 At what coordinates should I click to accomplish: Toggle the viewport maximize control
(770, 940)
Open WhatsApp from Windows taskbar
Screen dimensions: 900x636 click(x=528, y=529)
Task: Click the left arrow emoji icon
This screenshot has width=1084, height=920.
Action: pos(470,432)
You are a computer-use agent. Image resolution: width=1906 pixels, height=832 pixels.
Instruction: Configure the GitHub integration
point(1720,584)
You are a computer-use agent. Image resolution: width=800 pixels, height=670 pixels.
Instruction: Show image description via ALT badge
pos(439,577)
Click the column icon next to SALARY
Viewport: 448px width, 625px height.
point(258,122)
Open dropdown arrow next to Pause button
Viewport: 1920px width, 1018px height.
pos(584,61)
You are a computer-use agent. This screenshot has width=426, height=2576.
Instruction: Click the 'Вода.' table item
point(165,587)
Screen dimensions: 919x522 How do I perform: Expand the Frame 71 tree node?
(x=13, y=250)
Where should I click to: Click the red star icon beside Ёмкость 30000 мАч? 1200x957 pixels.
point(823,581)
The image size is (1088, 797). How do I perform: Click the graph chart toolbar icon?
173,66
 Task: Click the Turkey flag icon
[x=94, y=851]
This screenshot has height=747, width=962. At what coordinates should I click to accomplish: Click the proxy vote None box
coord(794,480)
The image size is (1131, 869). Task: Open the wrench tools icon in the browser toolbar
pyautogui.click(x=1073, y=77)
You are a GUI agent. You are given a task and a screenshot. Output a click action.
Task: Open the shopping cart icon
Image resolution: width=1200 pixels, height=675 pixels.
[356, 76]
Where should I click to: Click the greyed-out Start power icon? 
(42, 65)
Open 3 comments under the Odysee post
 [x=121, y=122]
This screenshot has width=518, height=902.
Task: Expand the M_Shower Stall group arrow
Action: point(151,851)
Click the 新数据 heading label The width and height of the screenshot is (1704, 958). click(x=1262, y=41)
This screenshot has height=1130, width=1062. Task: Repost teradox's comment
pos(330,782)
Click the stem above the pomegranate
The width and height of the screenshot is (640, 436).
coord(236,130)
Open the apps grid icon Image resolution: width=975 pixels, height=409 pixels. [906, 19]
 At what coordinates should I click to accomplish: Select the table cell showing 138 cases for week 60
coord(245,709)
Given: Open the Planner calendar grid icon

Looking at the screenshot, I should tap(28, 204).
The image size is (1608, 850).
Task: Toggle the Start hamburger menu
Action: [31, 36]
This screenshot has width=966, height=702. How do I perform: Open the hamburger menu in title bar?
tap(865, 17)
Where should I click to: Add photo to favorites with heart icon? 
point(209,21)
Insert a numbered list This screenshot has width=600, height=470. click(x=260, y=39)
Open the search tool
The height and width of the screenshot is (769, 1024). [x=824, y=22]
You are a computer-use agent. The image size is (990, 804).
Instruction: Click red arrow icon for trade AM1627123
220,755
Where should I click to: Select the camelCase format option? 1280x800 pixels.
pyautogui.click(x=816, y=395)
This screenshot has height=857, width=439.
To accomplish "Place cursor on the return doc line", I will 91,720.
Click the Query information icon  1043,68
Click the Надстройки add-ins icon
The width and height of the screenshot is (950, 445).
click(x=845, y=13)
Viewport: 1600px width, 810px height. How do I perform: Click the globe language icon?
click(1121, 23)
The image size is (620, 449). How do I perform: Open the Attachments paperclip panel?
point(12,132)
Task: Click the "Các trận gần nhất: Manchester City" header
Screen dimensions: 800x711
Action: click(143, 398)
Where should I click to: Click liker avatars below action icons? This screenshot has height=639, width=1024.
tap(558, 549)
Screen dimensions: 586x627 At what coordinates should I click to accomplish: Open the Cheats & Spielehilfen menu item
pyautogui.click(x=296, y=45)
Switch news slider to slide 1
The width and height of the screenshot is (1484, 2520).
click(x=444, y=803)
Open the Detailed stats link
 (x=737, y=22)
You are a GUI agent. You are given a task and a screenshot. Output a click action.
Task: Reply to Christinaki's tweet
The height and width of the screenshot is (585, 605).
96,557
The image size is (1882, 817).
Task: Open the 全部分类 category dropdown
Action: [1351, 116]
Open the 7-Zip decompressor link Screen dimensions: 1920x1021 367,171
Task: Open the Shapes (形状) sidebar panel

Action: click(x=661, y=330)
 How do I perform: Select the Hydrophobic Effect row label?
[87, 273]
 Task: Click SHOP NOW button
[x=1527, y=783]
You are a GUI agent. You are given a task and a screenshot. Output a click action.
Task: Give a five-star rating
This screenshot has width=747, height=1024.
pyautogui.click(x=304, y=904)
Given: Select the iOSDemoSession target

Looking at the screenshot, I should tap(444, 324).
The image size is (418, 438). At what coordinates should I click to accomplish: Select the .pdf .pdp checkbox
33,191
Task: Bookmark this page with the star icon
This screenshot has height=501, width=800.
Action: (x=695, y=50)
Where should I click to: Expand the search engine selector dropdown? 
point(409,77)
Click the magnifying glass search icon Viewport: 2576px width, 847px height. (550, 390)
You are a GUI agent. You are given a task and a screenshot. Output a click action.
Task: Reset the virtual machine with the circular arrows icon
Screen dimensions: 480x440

::::

DIRECTIONS FOR THIS TASK:
How many of the lines above contain "computer"? Give the number by itself.

RESPONSE FOR THIS EXERCISE:
4